* [What you have to do]: Look through the records below for the line holding "Open the AN user profile menu". Write it out exactly, with each following line through the line holding "Click the 3.96".

* [Supplied information]:
# # #

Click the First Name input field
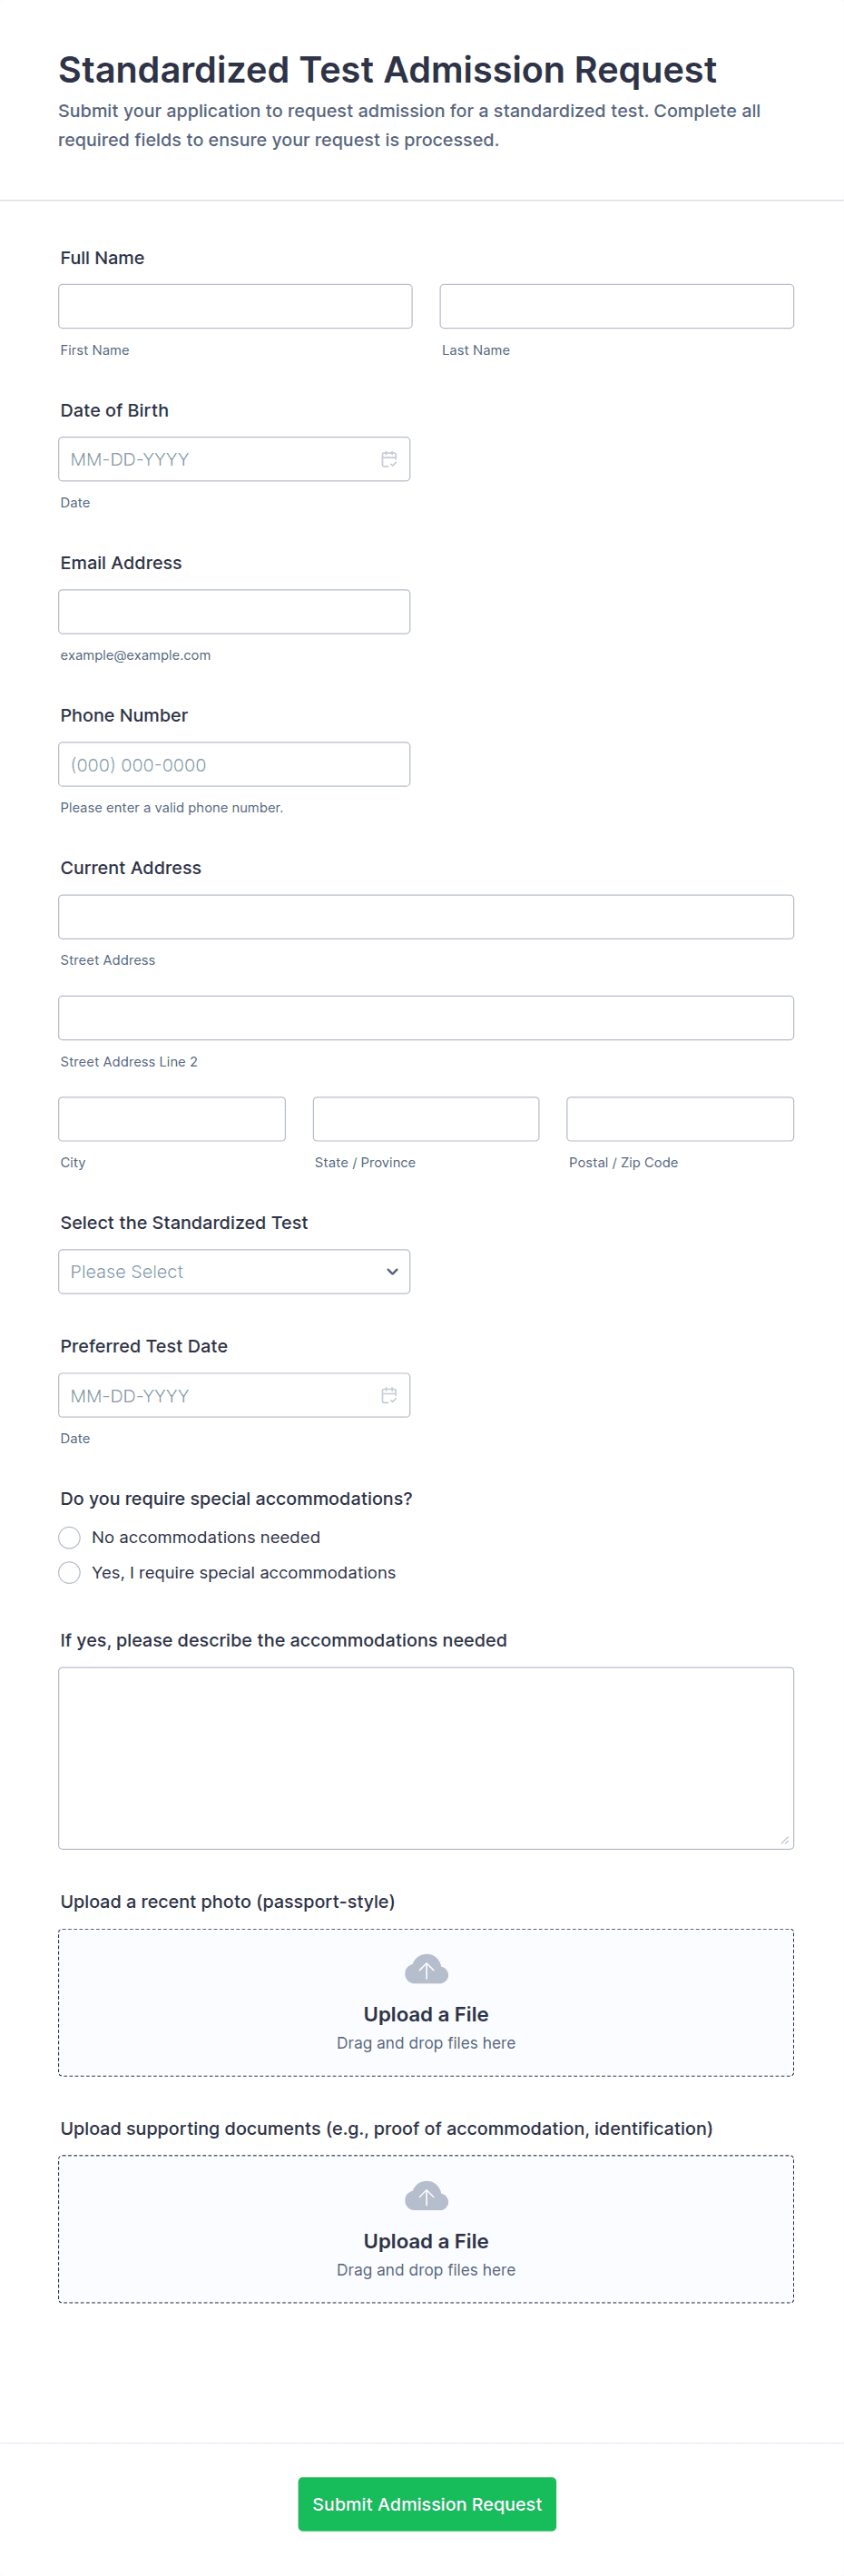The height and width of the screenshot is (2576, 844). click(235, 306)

# # #

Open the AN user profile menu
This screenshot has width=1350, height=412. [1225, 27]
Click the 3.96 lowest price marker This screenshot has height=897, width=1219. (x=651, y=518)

# # #

* [Task result]:
Open the AN user profile menu
This screenshot has width=1350, height=412. [1225, 27]
Click the 3.96 lowest price marker This screenshot has height=897, width=1219. (x=651, y=518)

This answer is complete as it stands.